------ Data for this task ------

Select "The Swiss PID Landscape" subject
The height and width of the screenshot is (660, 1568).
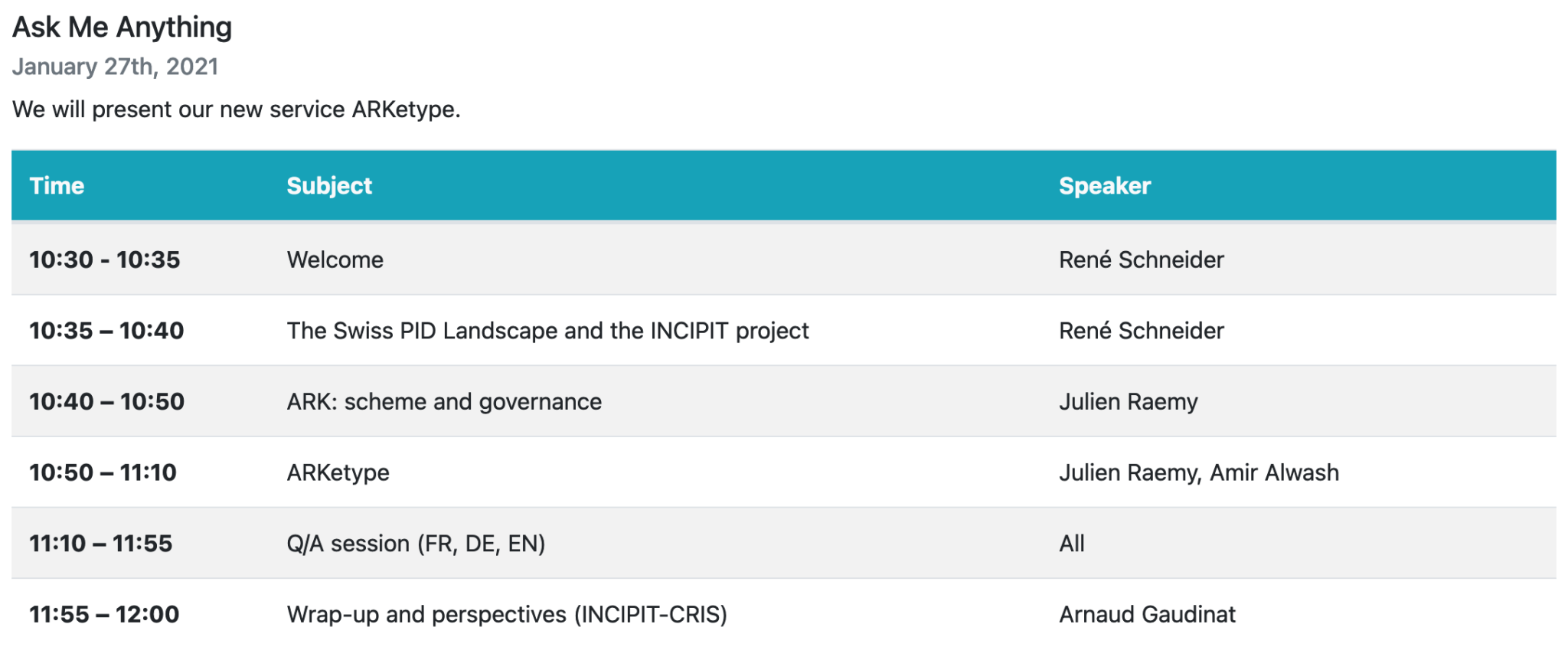[x=547, y=331]
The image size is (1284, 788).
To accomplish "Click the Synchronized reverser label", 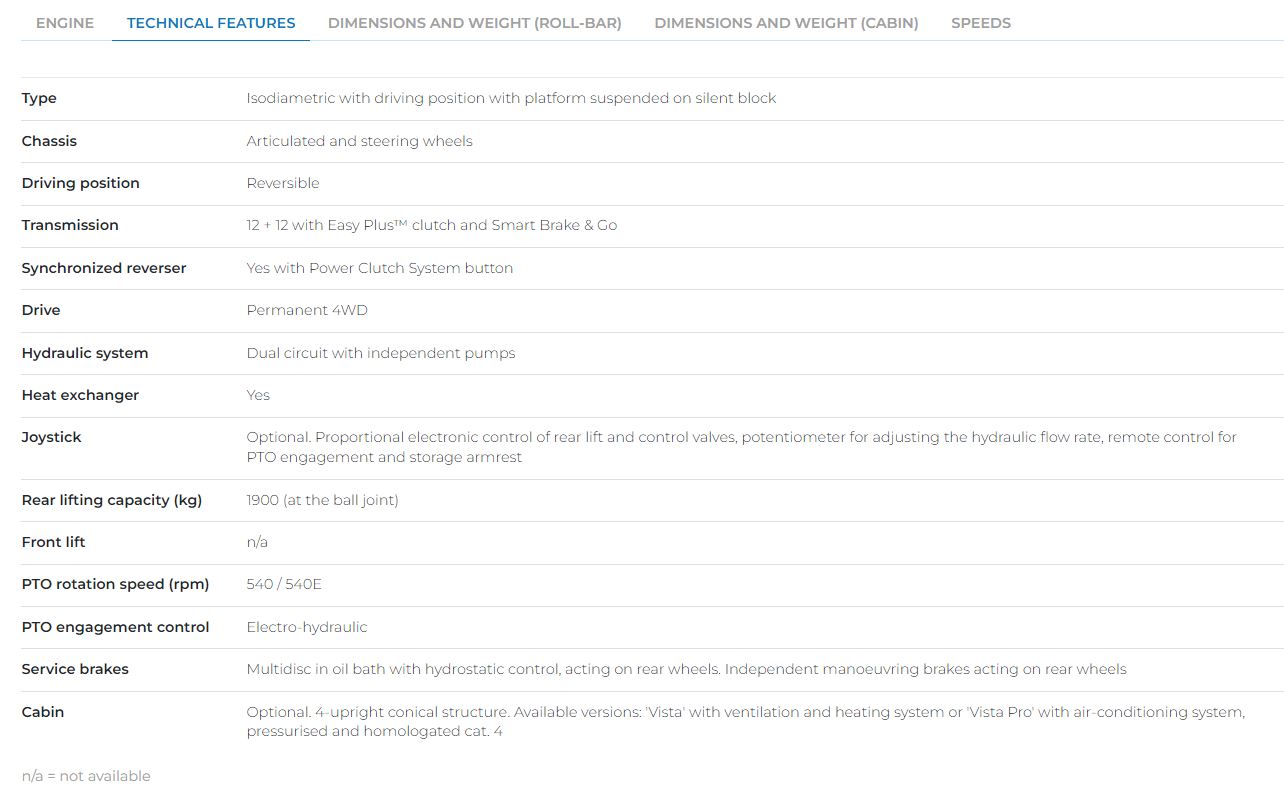I will tap(104, 268).
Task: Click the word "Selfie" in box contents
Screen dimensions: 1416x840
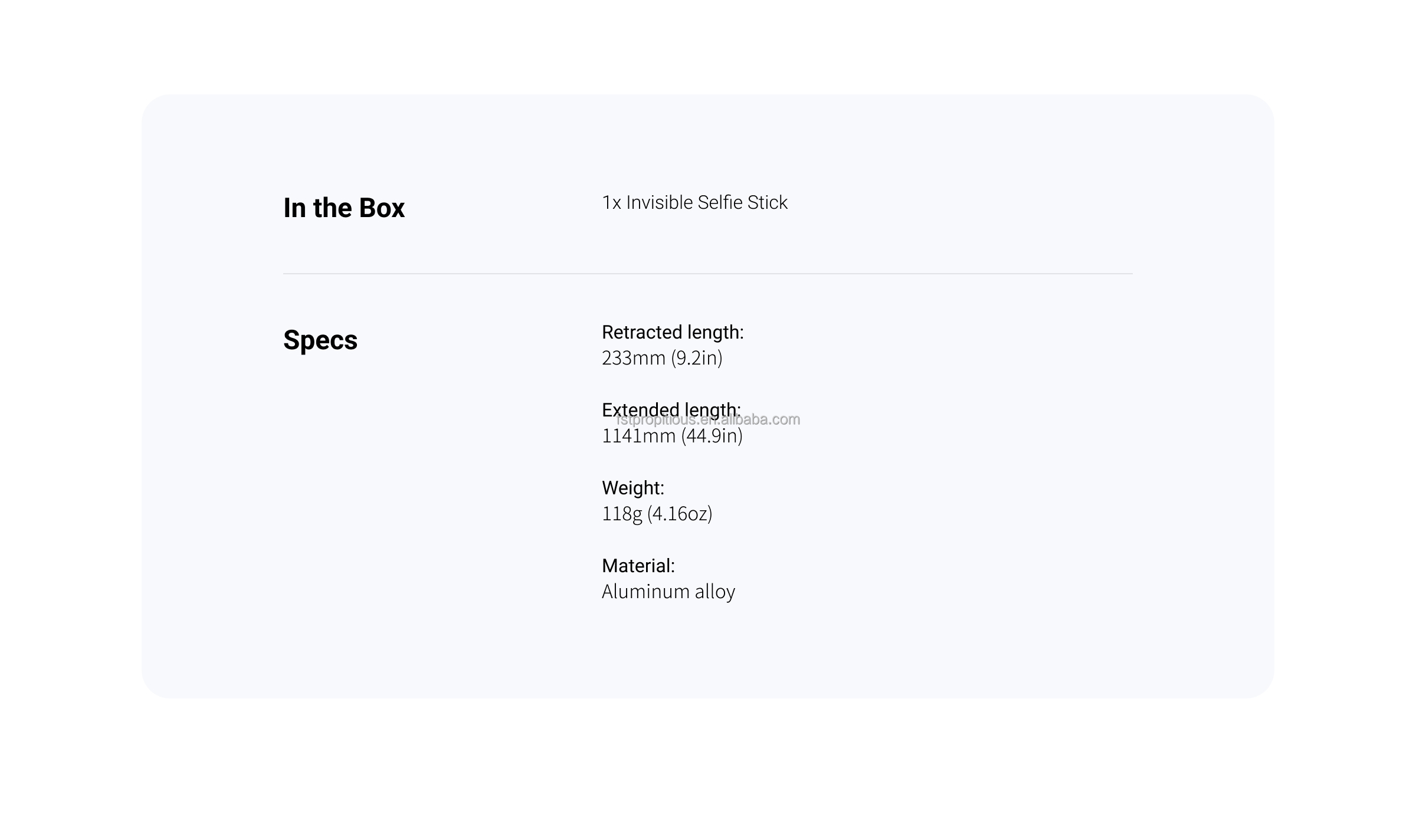Action: [x=720, y=202]
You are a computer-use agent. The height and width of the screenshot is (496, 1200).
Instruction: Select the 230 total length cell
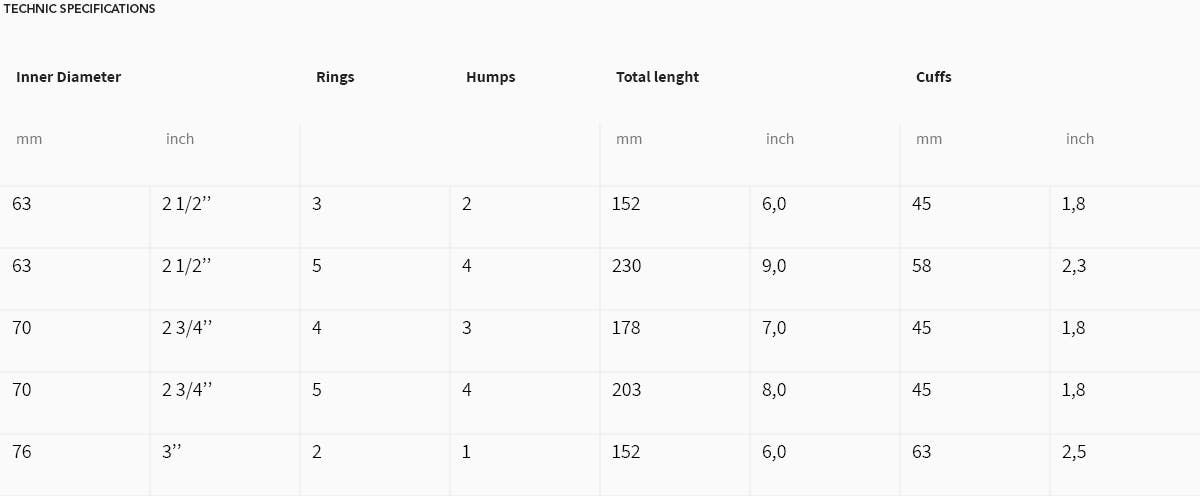(626, 266)
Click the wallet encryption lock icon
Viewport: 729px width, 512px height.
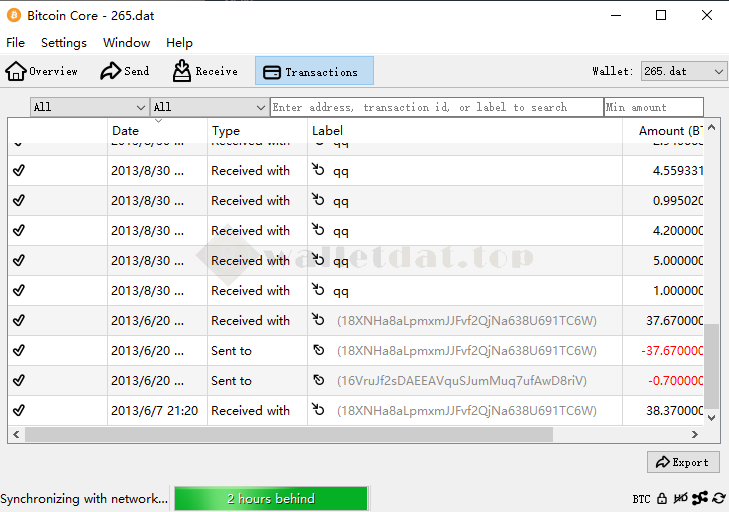coord(662,498)
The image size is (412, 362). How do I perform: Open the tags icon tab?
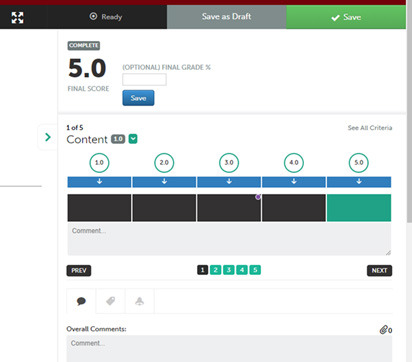click(x=110, y=301)
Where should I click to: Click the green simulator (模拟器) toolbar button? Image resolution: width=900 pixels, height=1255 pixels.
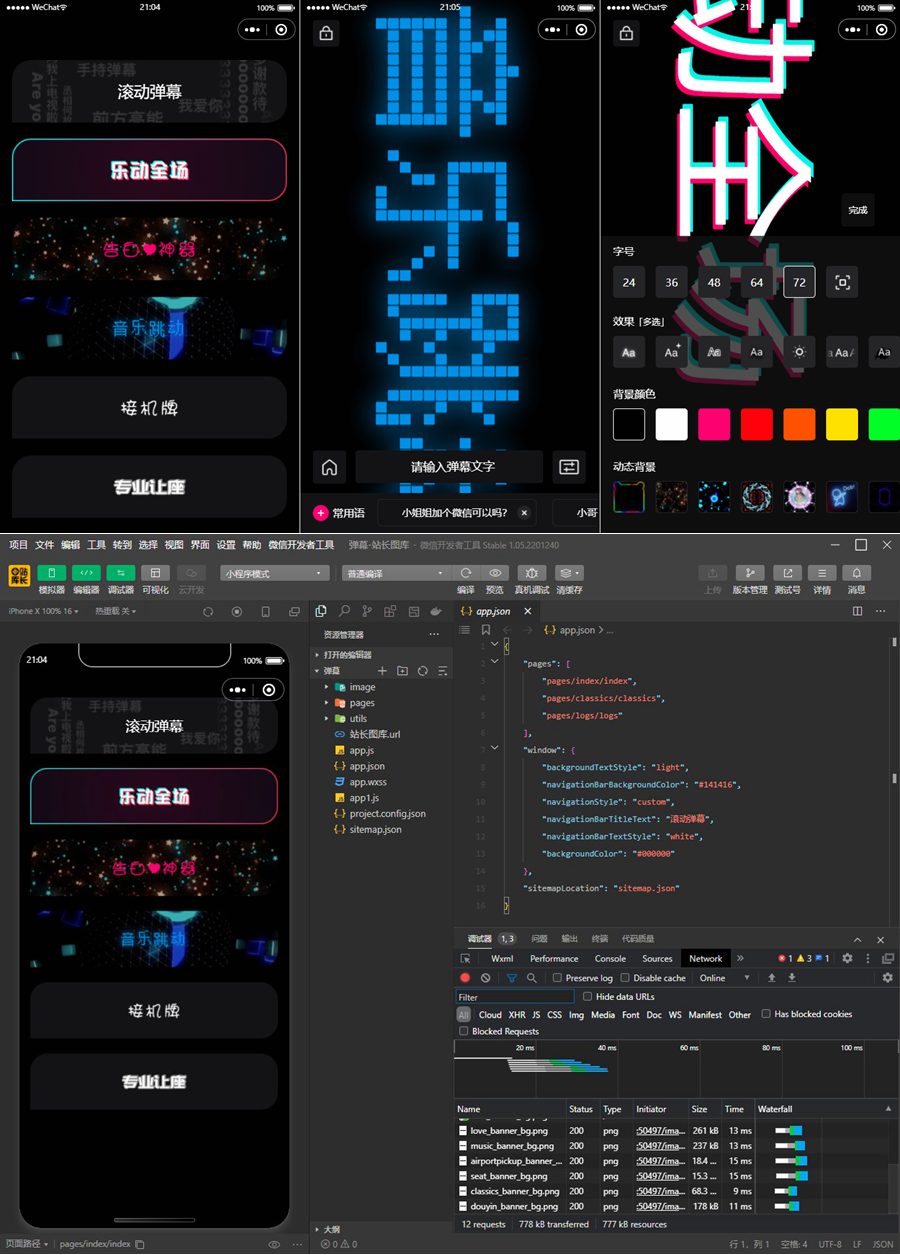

------

## Exercise goal
Starting from the line where "Instruction: Select the 230 total length cell" appears, copy every line through the end of the material, both ends included, but no pictures.

## Task result
Instruction: Select the 230 total length cell
(626, 266)
Click the wallet encryption lock icon
Viewport: 729px width, 512px height.
coord(662,498)
The image size is (412, 362). How do I perform: Open the tags icon tab?
click(x=110, y=301)
Where should I click to: Click the green simulator (模拟器) toolbar button? Image resolution: width=900 pixels, height=1255 pixels.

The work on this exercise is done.